Hebatnya lagi, pencoblosan belum dilakukan, namun tim kandidat pengusung sudah mengatakan jumlah suara yang akan mereka peroleh. Angkanya sudah dapat disebutkan. Lha bagaimana mereka menghitungnya? Memang angka tersebut masih berupa perkiraan atau taksiran, namun itukan bagian dari gambaran bahwa orang sudah secara terang-terangan menyatakan pilihannya ke publik.
Dengan demikian prinsip Luber Jurdil sudah mulai ditinggalkan oleh masyarakat Indonesia. Gejala ini tentu tidak berdiri sendiri, pasti ada sebab akibat. Oleh sebab itu alangkah baiknya jika para kandidat terutama, tim sukses, dan pihak yang sedang berkompetisi tidak memaksakan kehendaknya kepada masyarakat dengan cara-cara yang tidak etis.
Sangat bagus jika ada kesepakatan secara jujur antara para kandidat dan tim untuk tidak menggunakan cara-cara kempanye yang melanggar hukum dan etika.

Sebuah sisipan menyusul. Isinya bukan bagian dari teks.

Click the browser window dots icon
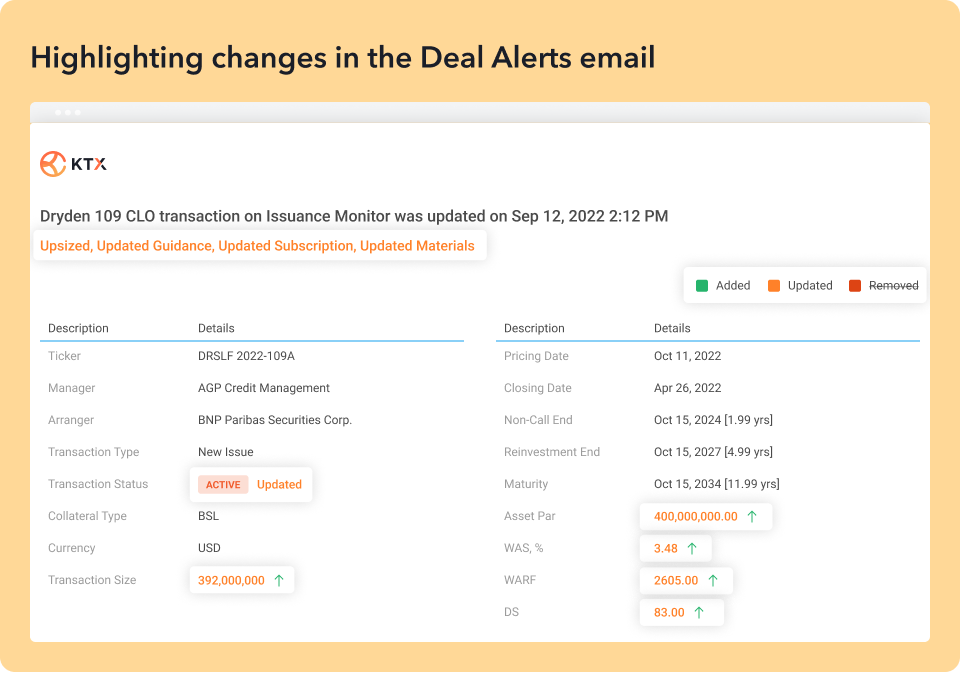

Seperti money politik, kempanye hitam, tidak menyebar hoak, tidak menyalahgunakan kekuasan untuk keuntungan kelompoknya saja, dan sepakat menciptakan suasana damai dan kondusif.
Namun sepakat saja tidak cukup. Harus juga diikuti dengan komitmen tinggi dalam implementasinya. Mulai dari tingkat atas atau elit hingga turun ke bawah. Jangan sampai hanya pencitraan saja atau bahkan sebagai alat kebohongan untuk meraih simpati.
Kalau semua itu dapat diwujudkan, maka kualitas pemilu presiden dan legeslatif tahun depan menjadi lebih produktif dan memiliki tingkat kepercayaan yang tinggi dari rakyat.